Balance of Five. Poems by five poets in Berea, KY. Foreword by bell hooks. This group of women writers worked together to give feedback on poems and to create an interesting, coherent collection organized around several themes, including family, motherhood, food, nature, and literature.
“At its core it is a collection that imaginatively celebrates many particularities of female experience while simultaneously displaying the range and depth of an imaginative vision that moves beyond the female body…. All the writers in Balance of Five call forth the divine in the everyday.” –bell hooks
Above the Eastern Treetops, Blue. A collection of poems exploring the concept and experience of abundance. Subjects include the desert, snow, labyrinths, light, birth, and art.

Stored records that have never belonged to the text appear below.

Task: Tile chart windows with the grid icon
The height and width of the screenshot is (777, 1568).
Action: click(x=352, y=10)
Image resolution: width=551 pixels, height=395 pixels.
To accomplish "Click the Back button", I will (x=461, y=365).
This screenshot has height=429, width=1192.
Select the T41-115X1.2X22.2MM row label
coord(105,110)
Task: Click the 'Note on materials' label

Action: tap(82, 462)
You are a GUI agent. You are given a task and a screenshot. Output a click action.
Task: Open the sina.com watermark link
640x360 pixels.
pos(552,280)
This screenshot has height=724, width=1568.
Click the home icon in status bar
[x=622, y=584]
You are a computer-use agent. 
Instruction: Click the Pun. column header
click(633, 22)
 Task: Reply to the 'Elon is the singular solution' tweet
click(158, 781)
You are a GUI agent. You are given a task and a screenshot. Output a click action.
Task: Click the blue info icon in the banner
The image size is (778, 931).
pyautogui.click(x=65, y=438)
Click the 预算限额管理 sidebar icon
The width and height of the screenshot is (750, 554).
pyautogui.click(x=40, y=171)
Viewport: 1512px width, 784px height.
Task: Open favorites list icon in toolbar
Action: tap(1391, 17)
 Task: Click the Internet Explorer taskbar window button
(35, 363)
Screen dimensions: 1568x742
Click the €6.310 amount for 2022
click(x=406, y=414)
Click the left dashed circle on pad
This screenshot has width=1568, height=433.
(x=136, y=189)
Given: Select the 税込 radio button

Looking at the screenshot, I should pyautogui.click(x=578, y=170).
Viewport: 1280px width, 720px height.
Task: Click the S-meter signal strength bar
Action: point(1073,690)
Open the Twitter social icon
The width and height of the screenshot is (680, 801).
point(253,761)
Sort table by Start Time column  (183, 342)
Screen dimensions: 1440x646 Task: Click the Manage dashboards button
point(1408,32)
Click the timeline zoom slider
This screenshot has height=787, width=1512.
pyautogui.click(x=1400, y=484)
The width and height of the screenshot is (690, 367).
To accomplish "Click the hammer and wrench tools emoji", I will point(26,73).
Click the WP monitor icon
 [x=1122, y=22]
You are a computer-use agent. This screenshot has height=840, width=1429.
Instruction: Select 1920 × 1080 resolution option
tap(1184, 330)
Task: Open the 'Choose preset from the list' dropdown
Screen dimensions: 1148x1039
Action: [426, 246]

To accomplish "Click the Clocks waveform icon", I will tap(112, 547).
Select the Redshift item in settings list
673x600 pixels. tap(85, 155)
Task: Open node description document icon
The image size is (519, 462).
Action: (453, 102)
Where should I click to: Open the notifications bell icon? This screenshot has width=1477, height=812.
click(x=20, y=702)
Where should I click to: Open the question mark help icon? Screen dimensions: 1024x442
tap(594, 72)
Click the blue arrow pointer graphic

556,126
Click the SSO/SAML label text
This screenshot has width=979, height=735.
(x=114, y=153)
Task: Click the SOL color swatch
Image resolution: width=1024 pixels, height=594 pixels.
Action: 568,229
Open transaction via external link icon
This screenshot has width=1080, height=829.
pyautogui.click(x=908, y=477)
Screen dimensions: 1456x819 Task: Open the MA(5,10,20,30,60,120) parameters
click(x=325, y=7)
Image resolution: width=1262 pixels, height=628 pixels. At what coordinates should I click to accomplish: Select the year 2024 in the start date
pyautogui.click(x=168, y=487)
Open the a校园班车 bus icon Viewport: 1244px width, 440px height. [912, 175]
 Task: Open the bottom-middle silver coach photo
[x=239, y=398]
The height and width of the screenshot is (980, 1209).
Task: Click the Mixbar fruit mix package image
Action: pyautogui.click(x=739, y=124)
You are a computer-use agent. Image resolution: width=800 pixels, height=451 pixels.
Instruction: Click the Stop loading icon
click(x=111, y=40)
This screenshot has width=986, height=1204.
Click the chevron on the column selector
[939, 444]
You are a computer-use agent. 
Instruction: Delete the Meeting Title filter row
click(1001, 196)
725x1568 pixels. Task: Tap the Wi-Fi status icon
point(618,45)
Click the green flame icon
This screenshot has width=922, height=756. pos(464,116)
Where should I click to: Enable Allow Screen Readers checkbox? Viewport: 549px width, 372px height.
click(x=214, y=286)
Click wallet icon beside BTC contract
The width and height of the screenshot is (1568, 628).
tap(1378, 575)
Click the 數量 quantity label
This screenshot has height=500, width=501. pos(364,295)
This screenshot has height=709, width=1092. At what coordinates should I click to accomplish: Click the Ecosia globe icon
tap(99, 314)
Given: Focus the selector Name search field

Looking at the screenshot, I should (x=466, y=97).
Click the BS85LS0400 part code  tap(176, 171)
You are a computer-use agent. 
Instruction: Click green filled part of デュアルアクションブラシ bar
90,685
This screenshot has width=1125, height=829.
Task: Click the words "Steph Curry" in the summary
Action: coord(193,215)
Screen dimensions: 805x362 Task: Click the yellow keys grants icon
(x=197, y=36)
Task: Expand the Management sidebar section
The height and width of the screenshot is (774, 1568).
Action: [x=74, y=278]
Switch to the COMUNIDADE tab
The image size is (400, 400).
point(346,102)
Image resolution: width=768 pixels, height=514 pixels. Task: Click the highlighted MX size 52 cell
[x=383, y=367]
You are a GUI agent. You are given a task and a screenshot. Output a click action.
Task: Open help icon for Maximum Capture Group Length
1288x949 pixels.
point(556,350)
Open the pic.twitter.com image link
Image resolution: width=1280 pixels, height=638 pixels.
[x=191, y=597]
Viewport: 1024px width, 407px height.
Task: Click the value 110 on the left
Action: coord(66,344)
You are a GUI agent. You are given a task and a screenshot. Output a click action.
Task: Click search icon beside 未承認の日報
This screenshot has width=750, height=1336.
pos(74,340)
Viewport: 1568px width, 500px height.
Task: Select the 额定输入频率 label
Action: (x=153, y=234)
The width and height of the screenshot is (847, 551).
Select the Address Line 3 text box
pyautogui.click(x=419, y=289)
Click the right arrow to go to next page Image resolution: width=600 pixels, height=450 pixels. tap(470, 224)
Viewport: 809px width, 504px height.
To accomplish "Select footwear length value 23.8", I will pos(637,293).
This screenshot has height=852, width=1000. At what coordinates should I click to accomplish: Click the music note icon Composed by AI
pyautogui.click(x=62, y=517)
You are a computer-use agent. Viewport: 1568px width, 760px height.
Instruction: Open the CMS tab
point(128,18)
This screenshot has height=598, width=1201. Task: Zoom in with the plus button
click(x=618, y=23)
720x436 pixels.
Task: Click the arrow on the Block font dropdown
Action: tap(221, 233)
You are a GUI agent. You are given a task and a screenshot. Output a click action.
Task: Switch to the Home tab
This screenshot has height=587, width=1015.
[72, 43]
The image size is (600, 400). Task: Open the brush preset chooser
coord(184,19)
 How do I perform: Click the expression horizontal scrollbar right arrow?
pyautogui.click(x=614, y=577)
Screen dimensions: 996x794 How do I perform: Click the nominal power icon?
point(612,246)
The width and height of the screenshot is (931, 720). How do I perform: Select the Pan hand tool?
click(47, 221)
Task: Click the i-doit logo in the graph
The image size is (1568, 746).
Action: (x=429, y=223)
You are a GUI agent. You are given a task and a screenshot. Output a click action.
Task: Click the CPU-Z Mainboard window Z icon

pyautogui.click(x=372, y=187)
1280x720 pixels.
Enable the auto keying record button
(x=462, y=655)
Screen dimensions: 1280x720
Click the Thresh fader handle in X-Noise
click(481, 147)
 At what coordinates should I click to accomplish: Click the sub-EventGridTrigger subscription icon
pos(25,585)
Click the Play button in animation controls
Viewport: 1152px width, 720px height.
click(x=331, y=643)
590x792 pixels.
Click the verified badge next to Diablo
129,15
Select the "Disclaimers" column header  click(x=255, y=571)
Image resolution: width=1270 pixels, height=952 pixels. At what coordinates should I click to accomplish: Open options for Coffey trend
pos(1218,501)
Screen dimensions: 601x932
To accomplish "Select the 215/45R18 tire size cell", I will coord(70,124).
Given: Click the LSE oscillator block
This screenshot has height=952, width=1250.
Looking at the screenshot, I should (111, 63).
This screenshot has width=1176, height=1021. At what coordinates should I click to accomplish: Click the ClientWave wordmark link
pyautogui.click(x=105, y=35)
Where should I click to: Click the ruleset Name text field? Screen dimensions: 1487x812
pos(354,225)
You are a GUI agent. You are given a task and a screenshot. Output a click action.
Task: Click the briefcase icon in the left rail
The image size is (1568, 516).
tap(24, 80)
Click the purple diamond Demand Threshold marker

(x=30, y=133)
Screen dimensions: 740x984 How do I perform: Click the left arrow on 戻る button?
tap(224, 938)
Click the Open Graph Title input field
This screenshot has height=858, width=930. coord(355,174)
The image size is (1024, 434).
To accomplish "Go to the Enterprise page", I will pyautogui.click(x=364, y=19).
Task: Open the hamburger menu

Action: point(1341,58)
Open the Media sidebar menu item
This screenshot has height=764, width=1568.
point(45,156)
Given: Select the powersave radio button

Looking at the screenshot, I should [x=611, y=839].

“More than a nature poet or a love poet, Libby Falk Jones is a co-creator of the human universe we inhabit word by word. Her poems spin ‘spirit threads’ that comfort, lift, and wholly amaze the reader.” –Marilyn Kallet
Whom do you invite to stop by? Who will benefit from reading your book?
Stop by if you love voices and stories, the ways words can help us understand and more fully inhabit our worlds. Writing a poem means being present, whether to a memory or a feeling or what lies at your feet. It means listening and watching, celebrating what is, what has been, what might be. I’m also really drawn to the joy of playing with language, to exploring the different kinds of music poems can make.
Since I teach as well as write poetry, I love talking with people about what they’re writing and how they approach it. I especially enjoy talking with young and beginning writers. Some of my poems have been published in calendars for young people.
Could you please tell us something curious about you and/or your book?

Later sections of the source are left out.